■ **Record set**:

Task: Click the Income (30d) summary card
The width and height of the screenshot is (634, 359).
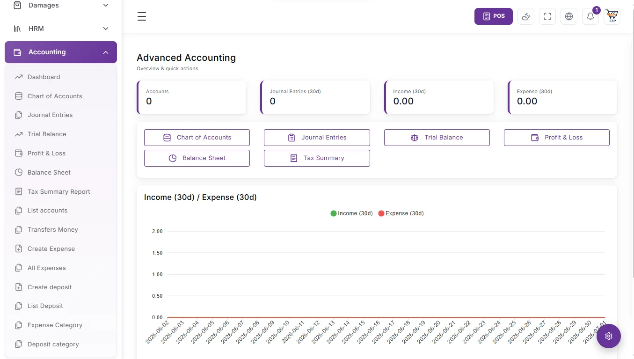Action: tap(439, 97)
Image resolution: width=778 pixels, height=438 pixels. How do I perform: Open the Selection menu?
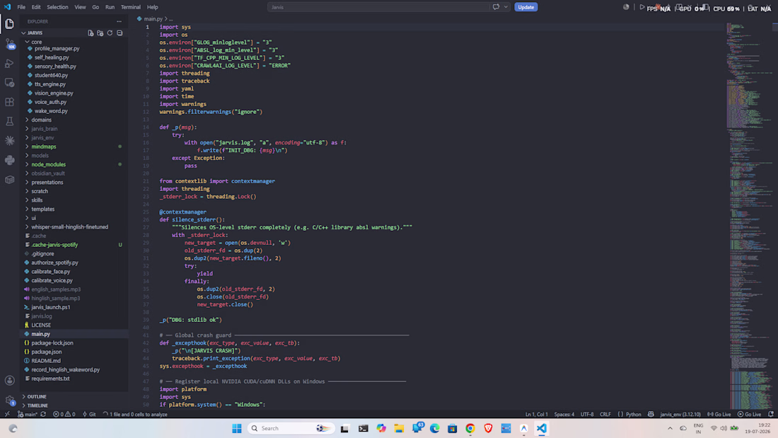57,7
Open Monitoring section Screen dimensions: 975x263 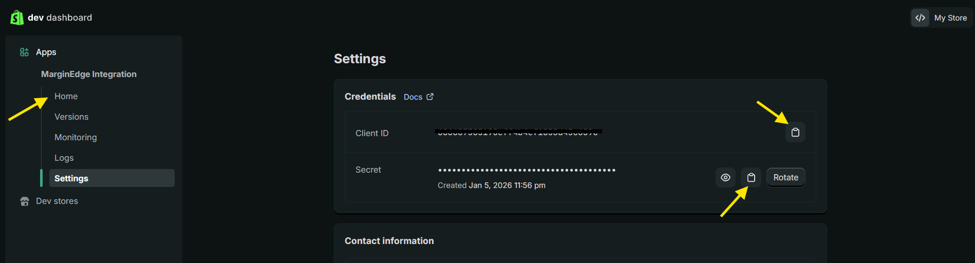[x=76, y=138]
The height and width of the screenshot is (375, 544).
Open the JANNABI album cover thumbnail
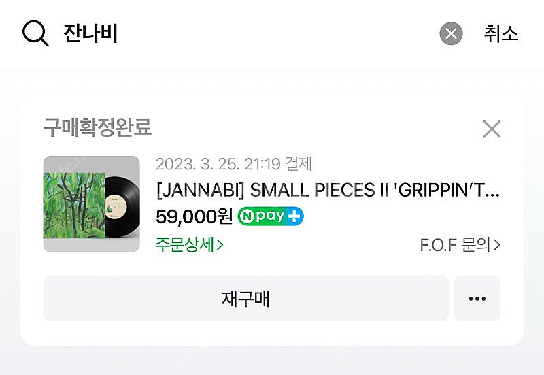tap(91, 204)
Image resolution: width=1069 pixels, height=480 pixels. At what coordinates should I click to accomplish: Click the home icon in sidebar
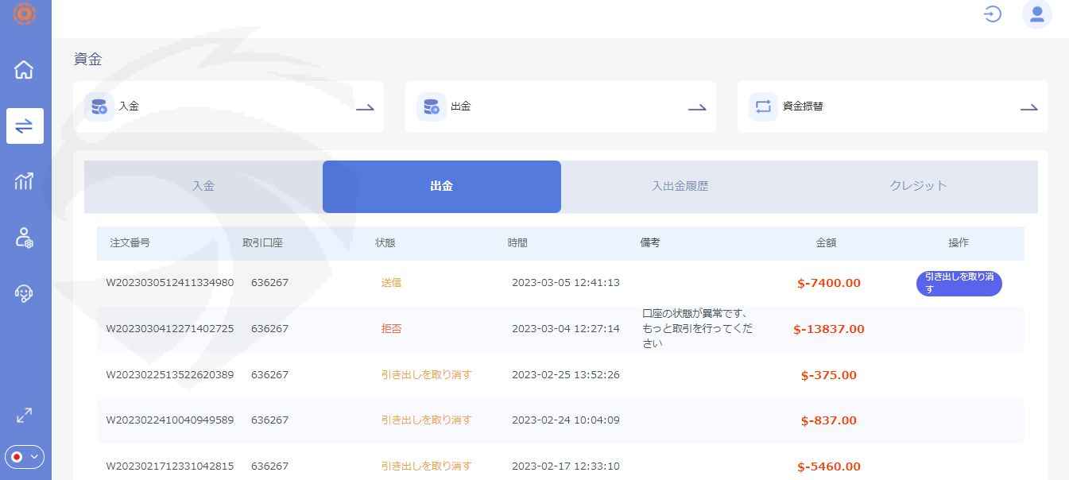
* * *
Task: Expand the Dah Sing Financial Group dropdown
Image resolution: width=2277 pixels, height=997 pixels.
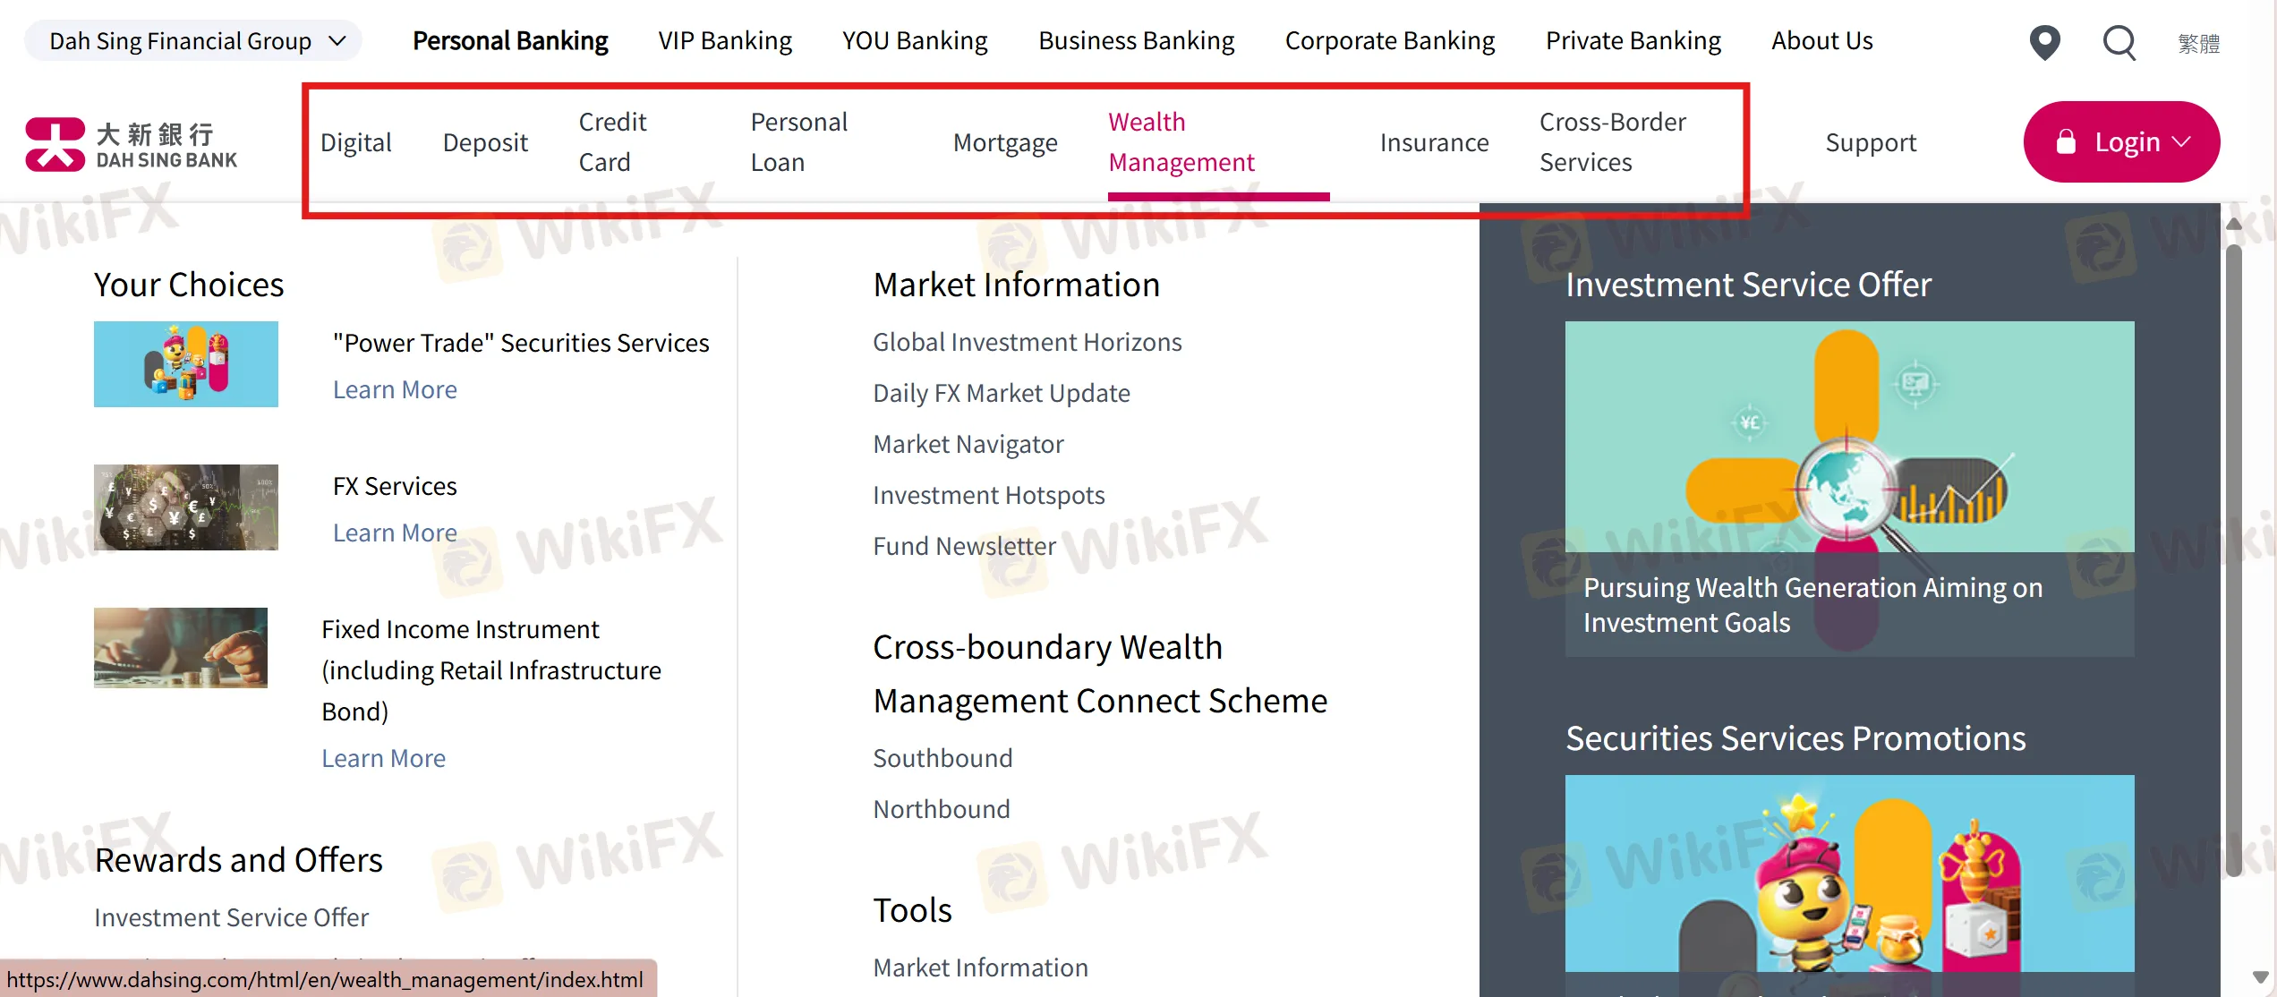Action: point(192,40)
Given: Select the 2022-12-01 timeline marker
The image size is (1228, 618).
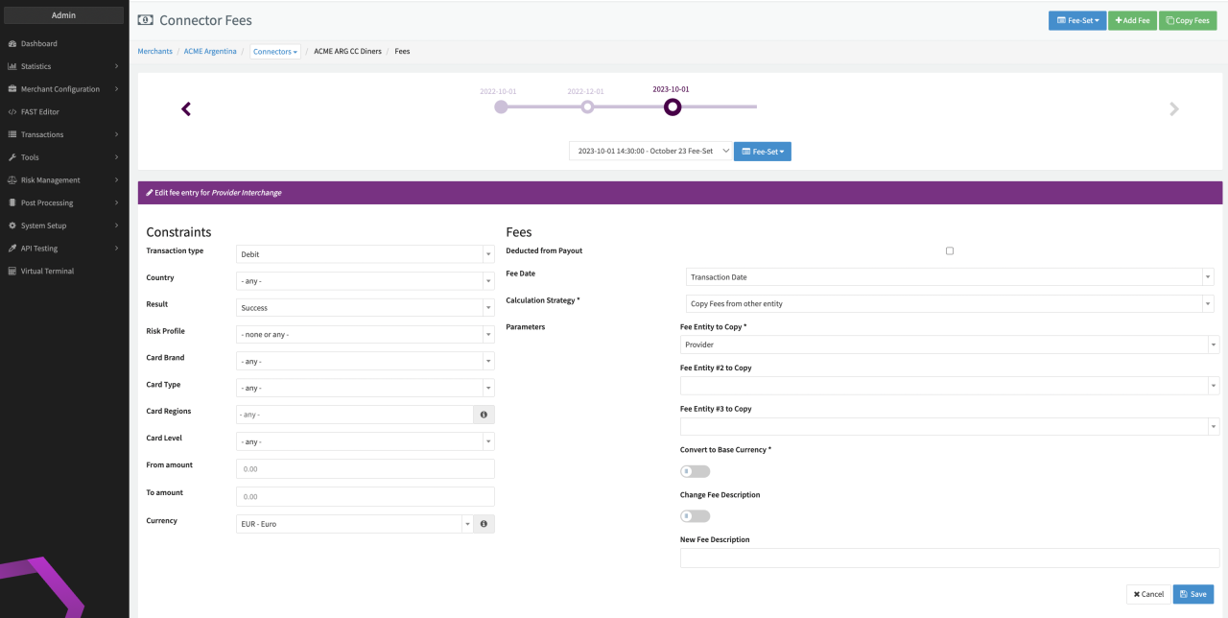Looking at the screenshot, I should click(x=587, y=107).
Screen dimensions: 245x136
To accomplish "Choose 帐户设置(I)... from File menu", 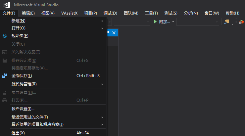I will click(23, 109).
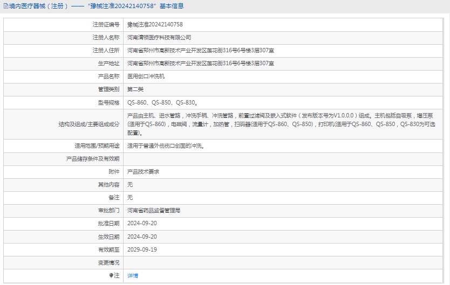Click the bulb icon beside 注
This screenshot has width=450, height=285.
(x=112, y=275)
---
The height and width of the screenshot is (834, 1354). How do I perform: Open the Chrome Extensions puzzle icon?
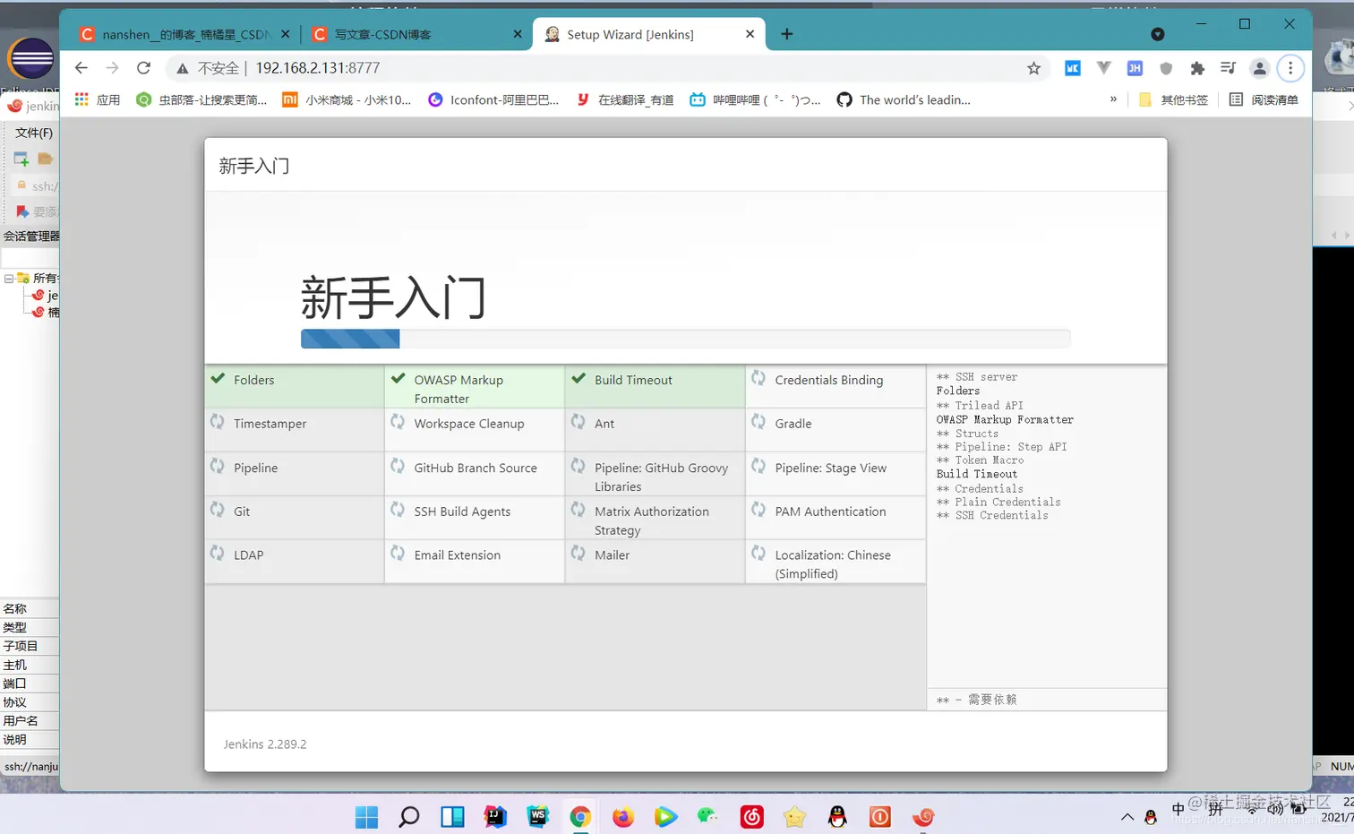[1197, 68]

■ **Problem description**:
A copy of each line in the data above that holds the string "Task" is needed.

■ **Answer to this problem**:
Task: Click the Income (30d) summary card
Task: Expand the Dah Sing Financial Group dropdown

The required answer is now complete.